Un po’ nove e un po’ dieci, un po’ centravanti e un po’ trequartisti. Ma non sempre in parti uguali. A Joshua mancano i gol di Zlatan. In senso aritmetico. A 22 anni ha segnato 32 reti, con questa stagione in Serie A che si avvia a essere la più prolifica della sua stagione. A 23 anni Zlatan di gol ne aveva già messi a referto 51. Poi Capello lo aveva curato con dosi massicce di VHS di Van Basten e i numeri dello svedese si erano ingigantiti. Quando Zirkzee è arrivato per la prima volta in Italia, a Parma, nel 2021, si era portato dietro il nomignolo nuovo Ibrahimović e l’etichetta di predestinato. L’idea che potesse essere un succedaneo dello svedese derivava dai suoi esordi con il Bayern Monaco. In quattro partite aveva giocato in tutto una mezz’oretta. E aveva segnato tre gol. Un risultato straordinario che meritava un paragone straordinario. E da qui gli erano state attribuite le stimmate di unto dal signore.

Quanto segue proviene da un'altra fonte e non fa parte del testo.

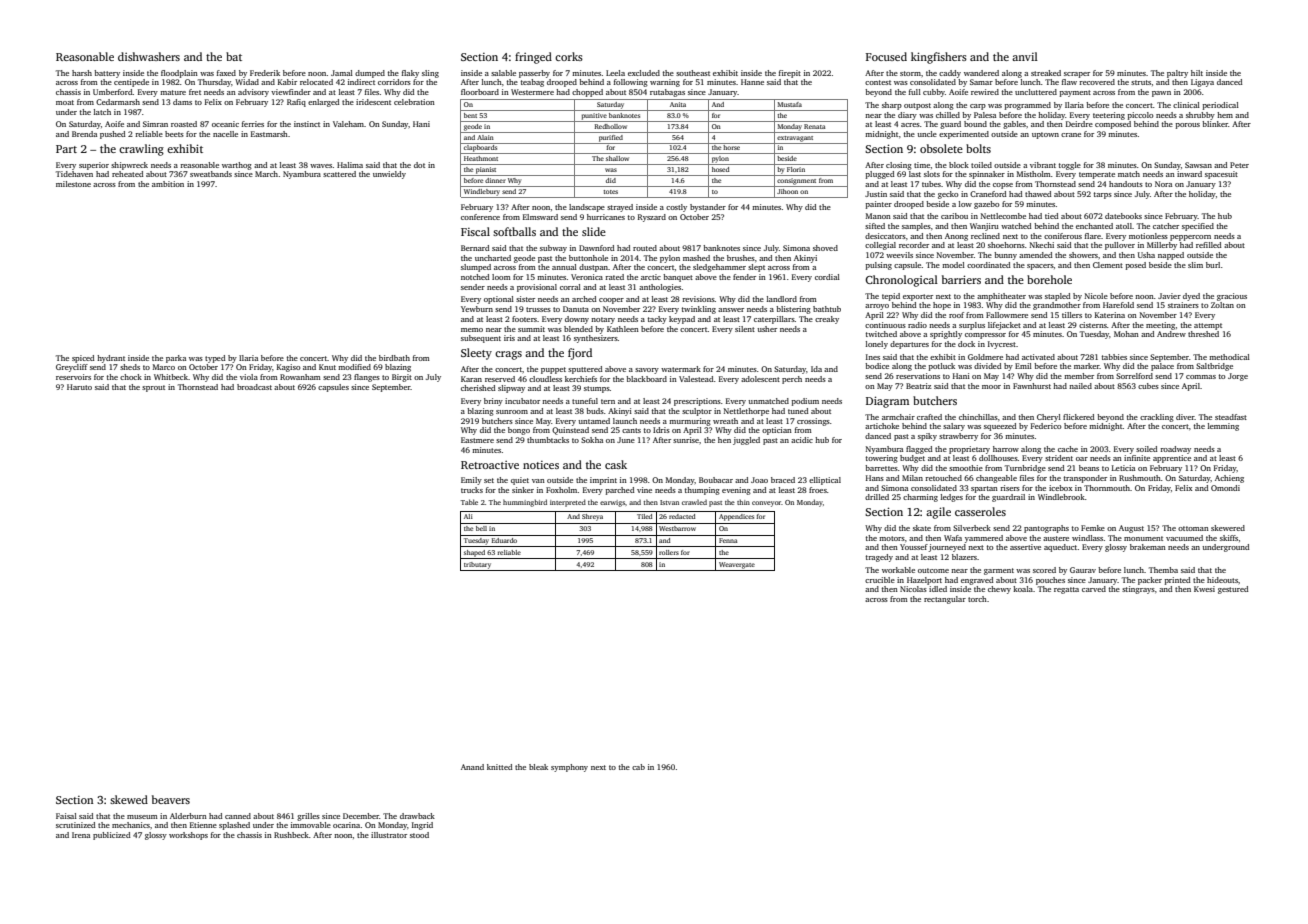 This document has width=1308, height=924. I want to click on bleak, so click(538, 767).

Tutto gli veniva facile. Anche troppo. Così in molti avevano iniziato a prevedere un futuro scintillante. Ma nessuna parola è più vuota di “predestinato”. Soprattutto nel calcio. Perché sottintende che il talento sia un dono divino, un superpotere da usare a proprio piacimento e senza sforzi. Solo che più grande è il genio, più è grande la autodistruttiva che si porta dietro. Zirkzee se n’è accorto a Parma. Qualche partita e poi i problemi al ginocchio che hanno trasformato la sua stagione in un rebus. Quattro presenze. Zero gol. Potenziale sconfinato, concretezza ridotta all’osso. D’un tratto Joshua si era ritrovato a dover rifare tutto daccapo. Era ripartito dall’Anderlecht, un club non esattamente al centro dell’impero. E lì aveva assunto le sembianze del Jesus of Suburbia, il signore dei sobborghi cantato dai Green Day. Trentotto partite, sedici gol, una quantità sterminata di giocate da sgranare gli occhi. La prima stagione a Bologna è stata di adattamento. Joshua aveva davanti Arnautovic. E ha fatto con l’austriaco quello che aveva fatto al Bayern Monaco con Lewandowski. Ha osservato. Ha appreso. Ha reinterpretato.

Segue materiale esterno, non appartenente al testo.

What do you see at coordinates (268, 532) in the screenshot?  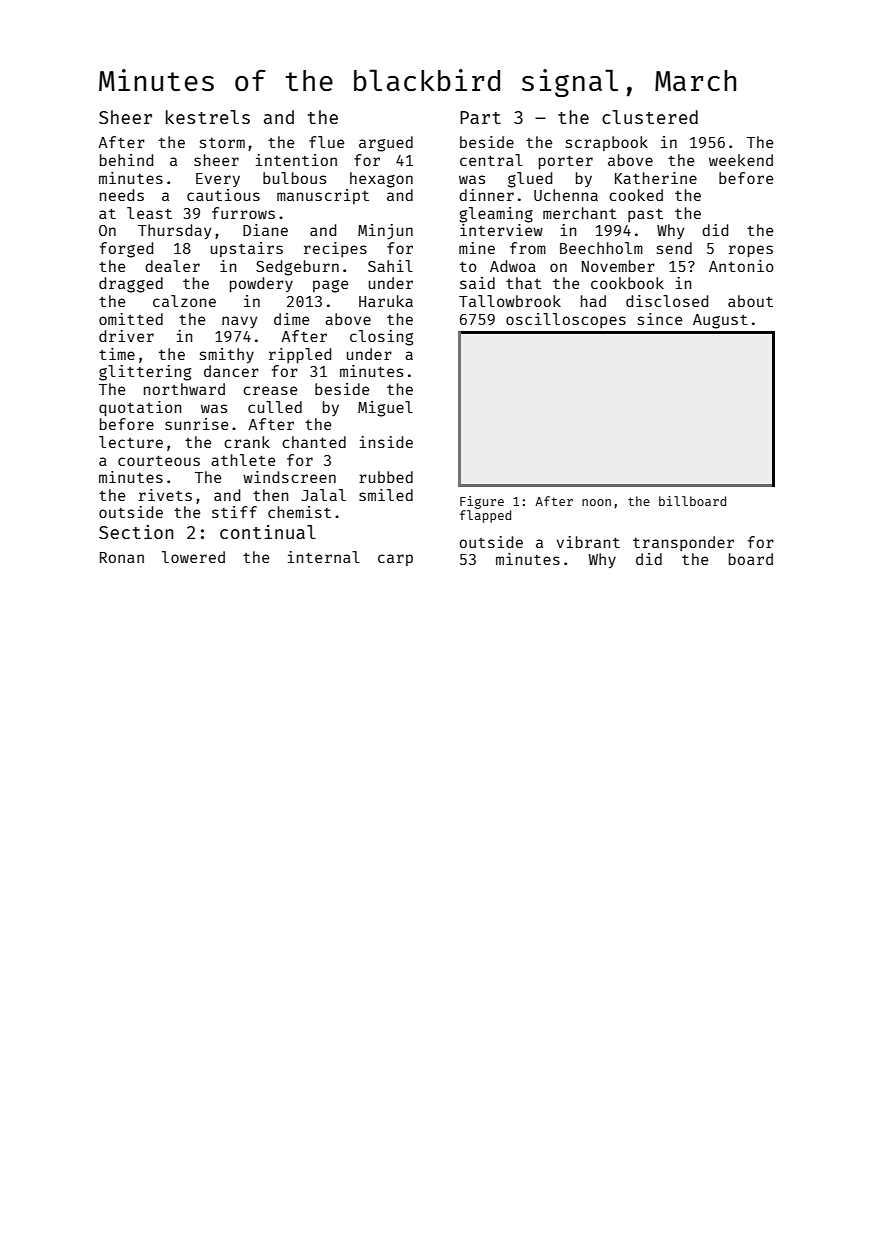 I see `continual` at bounding box center [268, 532].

“Non mi vergogno a dire che quando Arnautovic è andato all’Inter sono stato contento, si era liberato un posto” ha detto alla Gazzetta dello Sport. Ci è voluto poco per capire che aveva ragione. In 12 partite, tutte da titolare, ha segnato 4 reti e ha servito due assist. Entrambi a Ferguson, entrambi frutto della sua capacità di arretrare per giocare di sponda o per aprire gli spazi per gli inserimenti dei compagni. Il gol segnato contro l’Inter è qualcosa di molto vicino a una gemma. Controllo d’esterno in corsa. Prima piroetta. Seconda piroetta. Colpo da biliardo. E palla che si strofina contro la rete. È la perfetta negazione di quella frase che veniva ripetuta qualche anno fa per giustificare il gioco duro e irruento: “This is football, not ballet”. Per Zirzkee non è così. Il suo è calcio, ma anche balletto. Contemporaneamente. Vedere per credere la partita contro il Cagliari, quando quella sua danza leggiadra, quel suo modo di avvitarsi su se stesso per difendere il pallone e aprirsi lo spazio è stato elevato a sistema creando almeno tre occasioni da rete (prima del gol realizzato dallo stesso Zirkzee). È presto per capire se Joshua diventerà davvero come Zlatan, ma per il momento l’olandese è insieme a Soulé il giovane più interessante da seguire in questa Serie A. Una folata di vento fresco in un campionato paludato ormai da troppo tempo.